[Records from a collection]
--- Begin ---

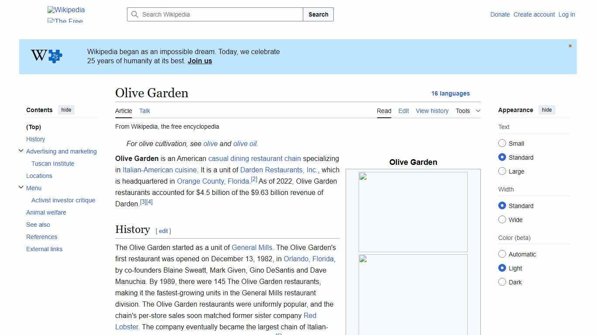Dismiss the anniversary banner with the × icon

coord(570,45)
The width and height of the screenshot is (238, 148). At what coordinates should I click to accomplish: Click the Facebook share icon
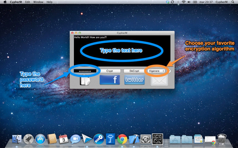click(110, 80)
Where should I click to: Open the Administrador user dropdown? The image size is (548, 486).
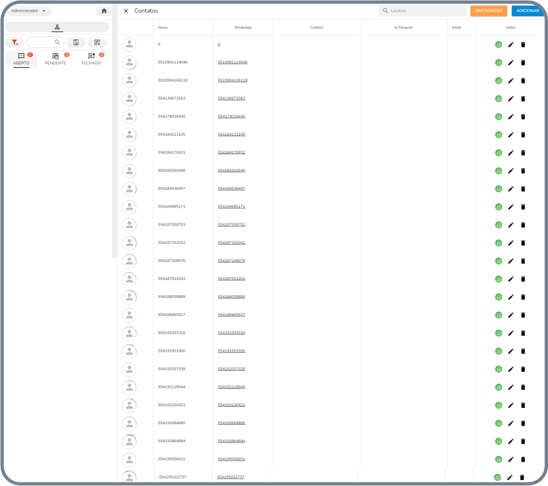tap(29, 11)
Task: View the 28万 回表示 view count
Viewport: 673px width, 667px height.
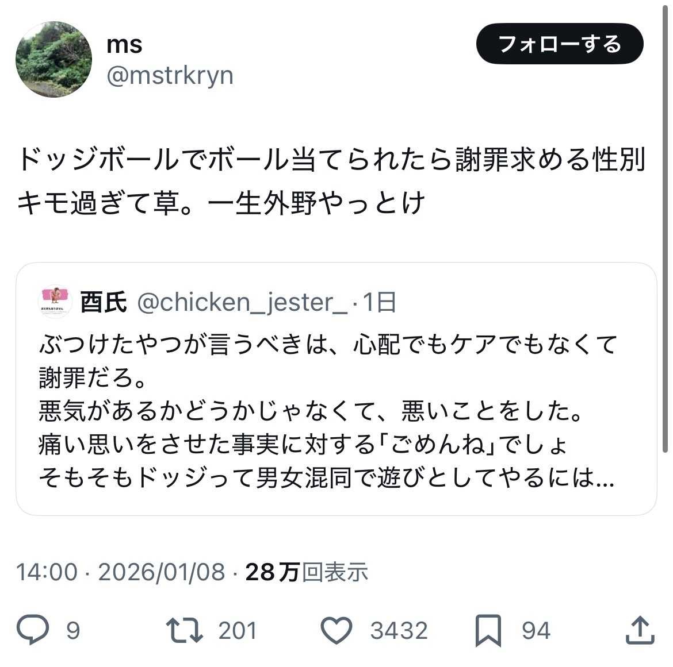Action: click(306, 572)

--- End ---

**REQUIREMENT:**
Copy out every line of the records above word for word, including each answer. Leave out the pictures.

**RESPONSE TO THIS EXERCISE:**
Dismiss the anniversary banner with the × icon

coord(570,45)
The width and height of the screenshot is (238, 148). At what coordinates should I click to accomplish: Click the Facebook share icon
click(110, 80)
Where should I click to: Open the Administrador user dropdown? The image size is (548, 486).
tap(29, 11)
Task: View the 28万 回表示 view count
Viewport: 673px width, 667px height.
Action: click(306, 572)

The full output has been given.